## Exercise objective
Write the data out again, exactly as given.

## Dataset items
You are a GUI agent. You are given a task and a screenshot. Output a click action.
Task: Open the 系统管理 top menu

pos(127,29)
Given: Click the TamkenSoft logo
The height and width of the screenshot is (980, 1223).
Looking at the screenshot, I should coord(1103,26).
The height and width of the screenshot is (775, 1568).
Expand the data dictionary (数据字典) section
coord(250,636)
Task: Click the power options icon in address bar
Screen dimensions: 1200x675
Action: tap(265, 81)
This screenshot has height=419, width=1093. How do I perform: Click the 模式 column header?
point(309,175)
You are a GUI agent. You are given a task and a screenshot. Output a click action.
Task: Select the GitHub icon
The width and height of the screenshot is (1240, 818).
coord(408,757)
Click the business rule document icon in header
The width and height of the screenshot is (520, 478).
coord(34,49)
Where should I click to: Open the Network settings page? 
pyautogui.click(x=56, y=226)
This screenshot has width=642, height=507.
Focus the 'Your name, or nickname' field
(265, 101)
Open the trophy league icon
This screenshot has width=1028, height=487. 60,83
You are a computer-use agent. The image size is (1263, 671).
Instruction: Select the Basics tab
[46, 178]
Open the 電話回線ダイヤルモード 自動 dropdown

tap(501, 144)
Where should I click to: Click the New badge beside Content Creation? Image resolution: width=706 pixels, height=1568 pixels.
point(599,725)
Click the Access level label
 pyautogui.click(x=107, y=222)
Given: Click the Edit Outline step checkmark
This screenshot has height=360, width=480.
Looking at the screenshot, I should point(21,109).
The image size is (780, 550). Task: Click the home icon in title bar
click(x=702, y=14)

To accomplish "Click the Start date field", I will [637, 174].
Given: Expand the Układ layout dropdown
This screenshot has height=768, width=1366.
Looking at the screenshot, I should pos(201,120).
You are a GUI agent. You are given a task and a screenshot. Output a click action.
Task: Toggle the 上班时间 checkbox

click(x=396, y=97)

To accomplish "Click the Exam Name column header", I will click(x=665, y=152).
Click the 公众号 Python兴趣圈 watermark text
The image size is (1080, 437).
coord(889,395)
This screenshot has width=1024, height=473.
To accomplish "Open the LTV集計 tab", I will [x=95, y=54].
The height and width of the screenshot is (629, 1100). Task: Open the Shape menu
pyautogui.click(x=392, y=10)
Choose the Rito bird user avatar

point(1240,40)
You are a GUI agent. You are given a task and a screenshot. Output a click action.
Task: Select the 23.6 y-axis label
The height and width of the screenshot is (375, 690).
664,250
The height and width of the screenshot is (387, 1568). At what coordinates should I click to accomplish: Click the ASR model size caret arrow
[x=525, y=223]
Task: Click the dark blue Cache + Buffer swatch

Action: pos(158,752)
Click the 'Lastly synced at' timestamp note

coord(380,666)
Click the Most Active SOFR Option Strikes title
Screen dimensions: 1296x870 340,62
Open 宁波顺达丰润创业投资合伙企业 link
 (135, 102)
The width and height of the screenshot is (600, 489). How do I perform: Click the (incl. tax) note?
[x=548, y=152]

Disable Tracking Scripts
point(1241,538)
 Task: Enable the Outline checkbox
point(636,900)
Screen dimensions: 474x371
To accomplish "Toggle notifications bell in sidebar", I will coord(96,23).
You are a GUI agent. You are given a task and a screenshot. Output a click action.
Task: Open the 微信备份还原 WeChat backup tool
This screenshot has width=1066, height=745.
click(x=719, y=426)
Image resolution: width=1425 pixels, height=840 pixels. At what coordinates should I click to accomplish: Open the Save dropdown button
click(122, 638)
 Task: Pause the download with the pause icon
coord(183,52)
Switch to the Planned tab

## Response for this exercise
You are a GUI agent. You are given a task and a screenshot. Output a click action.
Task: Open the 系统管理 top menu

pos(127,29)
Given: Click the TamkenSoft logo
The height and width of the screenshot is (980, 1223).
Looking at the screenshot, I should coord(1103,26).
The height and width of the screenshot is (775, 1568).
Expand the data dictionary (数据字典) section
coord(250,636)
Task: Click the power options icon in address bar
Screen dimensions: 1200x675
Action: tap(265, 81)
This screenshot has height=419, width=1093. How do I perform: Click the 模式 column header?
point(309,175)
You are a GUI agent. You are given a task and a screenshot. Output a click action.
Task: Select the GitHub icon
The width and height of the screenshot is (1240, 818).
coord(408,757)
Click the business rule document icon in header
The width and height of the screenshot is (520, 478).
coord(34,49)
Where should I click to: Open the Network settings page? 
pyautogui.click(x=56, y=226)
This screenshot has width=642, height=507.
Focus the 'Your name, or nickname' field
(265, 101)
Open the trophy league icon
This screenshot has width=1028, height=487. 60,83
You are a computer-use agent. The image size is (1263, 671).
Instruction: Select the Basics tab
[46, 178]
Open the 電話回線ダイヤルモード 自動 dropdown

tap(501, 144)
Where should I click to: Click the New badge beside Content Creation? Image resolution: width=706 pixels, height=1568 pixels.
point(599,725)
Click the Access level label
 pyautogui.click(x=107, y=222)
Given: Click the Edit Outline step checkmark
This screenshot has height=360, width=480.
Looking at the screenshot, I should point(21,109).
The image size is (780, 550). Task: Click the home icon in title bar
click(x=702, y=14)

To accomplish "Click the Start date field", I will [637, 174].
Given: Expand the Układ layout dropdown
This screenshot has height=768, width=1366.
Looking at the screenshot, I should pos(201,120).
You are a GUI agent. You are given a task and a screenshot. Output a click action.
Task: Toggle the 上班时间 checkbox

click(x=396, y=97)

To accomplish "Click the Exam Name column header", I will click(x=665, y=152).
Click the 公众号 Python兴趣圈 watermark text
The image size is (1080, 437).
coord(889,395)
This screenshot has width=1024, height=473.
To accomplish "Open the LTV集計 tab", I will [x=95, y=54].
The height and width of the screenshot is (629, 1100). Task: Open the Shape menu
pyautogui.click(x=392, y=10)
Choose the Rito bird user avatar

point(1240,40)
You are a GUI agent. You are given a task and a screenshot. Output a click action.
Task: Select the 23.6 y-axis label
The height and width of the screenshot is (375, 690).
664,250
The height and width of the screenshot is (387, 1568). At what coordinates should I click to accomplish: Click the ASR model size caret arrow
[x=525, y=223]
Task: Click the dark blue Cache + Buffer swatch

Action: pos(158,752)
Click the 'Lastly synced at' timestamp note

coord(380,666)
Click the Most Active SOFR Option Strikes title
Screen dimensions: 1296x870 340,62
Open 宁波顺达丰润创业投资合伙企业 link
 (135, 102)
The width and height of the screenshot is (600, 489). How do I perform: Click the (incl. tax) note?
[x=548, y=152]

Disable Tracking Scripts
point(1241,538)
 Task: Enable the Outline checkbox
point(636,900)
Screen dimensions: 474x371
To accomplish "Toggle notifications bell in sidebar", I will coord(96,23).
You are a GUI agent. You are given a task and a screenshot. Output a click action.
Task: Open the 微信备份还原 WeChat backup tool
This screenshot has width=1066, height=745.
click(x=719, y=426)
Image resolution: width=1425 pixels, height=840 pixels. At what coordinates should I click to accomplish: Open the Save dropdown button
click(122, 638)
 Task: Pause the download with the pause icon
coord(183,52)
Switch to the Planned tab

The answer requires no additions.